Of the elites whose offshore shell companies and dubious tax-dodging schemes are revealed by the leaked "Panama Papers," those residing in Beijing perhaps have more reasons to panic than their counterparts elsewhere in the world. Embarrassment, fines, and perhaps resignation from public office (as in the case of the prime minister of Iceland) may be the price they have to pay. A small number may face criminal prosecution for tax evasion.
But the stakes are much higher for the Chinese political and business elites who find their names or their family members connected with the 11.5 million documents detailing offshore shell companies and other schemes to dodge taxes or hide wealth. Unlike any other country, China under President Xi Jinping has been on a three-year crusade against corruption and has so far imprisoned tens of thousands of crooked officials, including the country's former security czar and 50 generals.
The first indication of how serious the Chinese government is treating the leaked "Panama Papers" is its instant and blank media ban on any coverage of the story. According to press reports, messages mentioning the word "Panama" have been systematically deleted by the country's Internet censors. Obviously, Beijing would not have resorted to such draconian measures if the "Panama Papers" had not contained political dynamite that could cause huge political damage at the top of the Chinese Communist Party (CCP) leadership.

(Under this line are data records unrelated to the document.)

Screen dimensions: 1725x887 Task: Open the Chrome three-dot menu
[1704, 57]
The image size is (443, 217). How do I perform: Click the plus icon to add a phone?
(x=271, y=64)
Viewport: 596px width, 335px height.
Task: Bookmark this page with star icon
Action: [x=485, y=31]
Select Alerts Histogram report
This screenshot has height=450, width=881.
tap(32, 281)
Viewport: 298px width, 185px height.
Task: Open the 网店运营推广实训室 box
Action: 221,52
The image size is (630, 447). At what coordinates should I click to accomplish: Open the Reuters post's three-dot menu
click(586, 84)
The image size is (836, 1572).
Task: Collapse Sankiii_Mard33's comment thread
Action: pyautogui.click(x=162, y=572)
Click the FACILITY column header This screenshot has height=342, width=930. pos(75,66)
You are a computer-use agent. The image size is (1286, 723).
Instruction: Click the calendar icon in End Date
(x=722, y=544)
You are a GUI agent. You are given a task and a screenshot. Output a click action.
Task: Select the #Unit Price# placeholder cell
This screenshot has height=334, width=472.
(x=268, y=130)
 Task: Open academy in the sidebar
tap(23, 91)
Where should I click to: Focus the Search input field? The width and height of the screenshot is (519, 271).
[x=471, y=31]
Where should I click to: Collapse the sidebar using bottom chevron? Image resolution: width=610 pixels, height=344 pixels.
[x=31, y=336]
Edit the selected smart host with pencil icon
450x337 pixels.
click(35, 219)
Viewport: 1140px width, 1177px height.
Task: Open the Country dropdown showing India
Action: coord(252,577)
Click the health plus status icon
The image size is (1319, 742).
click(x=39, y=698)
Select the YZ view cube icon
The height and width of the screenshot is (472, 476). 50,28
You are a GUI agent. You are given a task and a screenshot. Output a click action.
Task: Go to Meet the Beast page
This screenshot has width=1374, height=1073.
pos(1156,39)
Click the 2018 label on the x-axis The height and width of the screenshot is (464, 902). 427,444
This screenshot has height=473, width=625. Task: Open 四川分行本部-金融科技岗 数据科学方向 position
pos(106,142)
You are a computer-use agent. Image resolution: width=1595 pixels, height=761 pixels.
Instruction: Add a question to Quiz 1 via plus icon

Technically, owning offshore shell companies does not violate Chinese law, but it does breach the CCP's rules. The party expressly prohibits its members from "investing in companies outside Chinese borders." They are also banned from using their influence to help their spouses and children engage in such activities. So if interpreted and enforced strictly, this rule could potentially nab all those CCP leaders whose families have engaged the Panamanian law firm, Mossack Fonseca, to set up their offshore investment vehicles.
Since President Xi's own brother-in-law, Deng Jiagui, has owned such offshore investments with the aid of Moccack Fonseca, Xi has some explaining to do. If Deng has divested his offshore investments completely, President Xi will not suffer any loss of authority. However, if Deng or other family members of Xi continues to own such vehicles, China's top leader will be seriously weakened.
Besides implicating the president's family members, the "Panama Papers" also show that relatives of five current or former members of the Politburo Standing Committee, the regime's top decision-making body, own similar offshore investment vehicles. They include, for instance, the daughter and son-in-law of Li Peng (premier from 1988 to 1998) and the granddaughter of Jia Qinglin (member of the Politburo Standing Committee from 2002 to 2012).
Such revelations can create a serious rift inside the regime. If Xi's family members have not sold off such controversial holdings, his colleagues may breathe a sigh of relief since the Chinese president will find it impossible to use this incident against them. However, if Xi's family members get rid of their offshore assets, the "Panama Papers" could provide fresh ammunitions for Xi's battle against his rivals.
What is worth noting here is that, prior to the revelations provided by the "Panama Papers," China's most powerful rulers probably suspected each other of hiding assets abroad, but had no hard evidence. Now the "Panama Papers" have given the CCP documented materials with which they can wage internecine war on each other.
Besides possibly widening the rift at the level of the Politburo Standing Committee, the materials contained in the "Panama Papers" will also make Chinese top leaders lose credibility with their junior colleagues, such as members of the Politburo and the Central Committee. Like most kleptocracies, families of more senior Chinese leaders are higher on the food chain and have had more time to amass wealth and hide it abroad. In contrast, those occupying less lofty positions may lack the time or resources to acquire sufficient wealth to stash offshore. If this is the case, the evidence of clear violation of the CCP's rules will devastate the standing of senior Chinese leaders in the eyes of their junior colleagues.
In light of the potential impact of the "Panama Papers" on the cohesion of the CCP, it is easy to see why the party wants to keep the Chinese public and most of its members from learning the truth. But Chinese leaders' efforts to suppress this story, the most riveting since the Edward Snowden Affair, may be ultimately futile. The "Panama Papers" are a treasure trove of evidence of corruption and illicit acts at the highest level in many countries, including China. The consortium of investigative journalists, now the custodian of the "Panama Papers," has released only a tiny portion of the documents. The CCP leaders may survive the initial shock, but the eventual weight of accumulated evidence and new revelations could be too heavy for them to bear.
Minxin Pei is a professor of government at Claremont McKenna College. His new book, China's Crony Capitalism, will be published by Harvard University Press later this year.